Selected excerpt
━━━━━━

| in Faculty, Features

Senior Research Scientist in the Department of Cognitive and Neural Systems (CNS) Massimiliano Versace and CNS PhD candidate Ben Chandler are featured on the cover of the December issue of IEEE Spectrum, a publication of the world’s largest professional technology association. The feature article describes the ongoing effort at BU to build brain-like computational models to run on the next generation of low-power and massively parallel computer chips.

This effort is part of the DARPA SyNAPSE (Systems of Neuromorphic Adaptive Plastic Scalable Electronics) project in collaboration with Hewlett-Packard. The SyNAPSE project was launched in late 2008 and aims to investigate innovative approaches that enable revolutionary advances in neuromorphic electronic devices that are scalable to biological levels.” DARPA has awarded funds to three prime contractors (HP, IBM, and HRL), with both HP and HRL working with Boston University researchers in the NSF-funded CELEST Science of Learning Center, where the Neuromorphics Lab is housed.

━━━━━━

Provided material

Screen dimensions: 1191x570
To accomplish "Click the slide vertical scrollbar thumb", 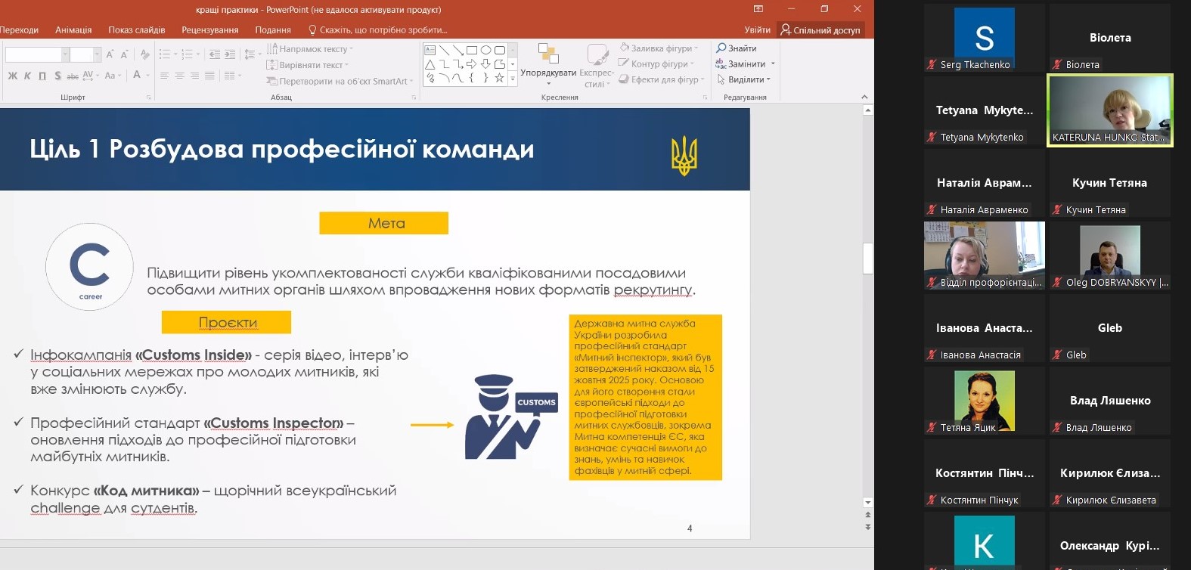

━━━━━━

Set of tasks
**a.** Decide whether each statement below agrees with the neuromorphics article. For each, answer yes or no and quote the words from the article that settle it.
(i) Massimiliano Versace holds the position of Senior Research Scientist in the Department of Cognitive and Neural Systems.
(ii) The SyNAPSE project was launched in late 2008.
(iii) DARPA awarded funds to four prime contractors.
**b.** According to the neuromorphics article, where is the Neuromorphics Lab housed?
**c.** Give a continuation of the neuromorphics article, starting after its last sentence.

Answers for each item
**a.**
(i) Yes: "Senior Research Scientist in the Department of Cognitive and Neural Systems (CNS) Massimiliano Versace"
(ii) Yes: "The SyNAPSE project was launched in late 2008"
(iii) No: "DARPA has awarded funds to three prime contractors (HP, IBM, and HRL)"

**b.** It is housed in the NSF-funded CELEST Science of Learning Center.

**c.**
In the article, Versace and Chandler talk about recent trends in bio-inspired computing, and how these are going to shape the future of neuroscience research and the computer industry in general. In particular, the article explains how technology based on memristors is enabling the manufacturing of new nanoscale computing devices. Memristors bring memory and computation close together by mimicking a neuron’s synapses, which results in smaller, faster, and more efficient computer chips that can be used to implement brain-like computations in applications ranging from robotics to image processing to intelligent data analysis.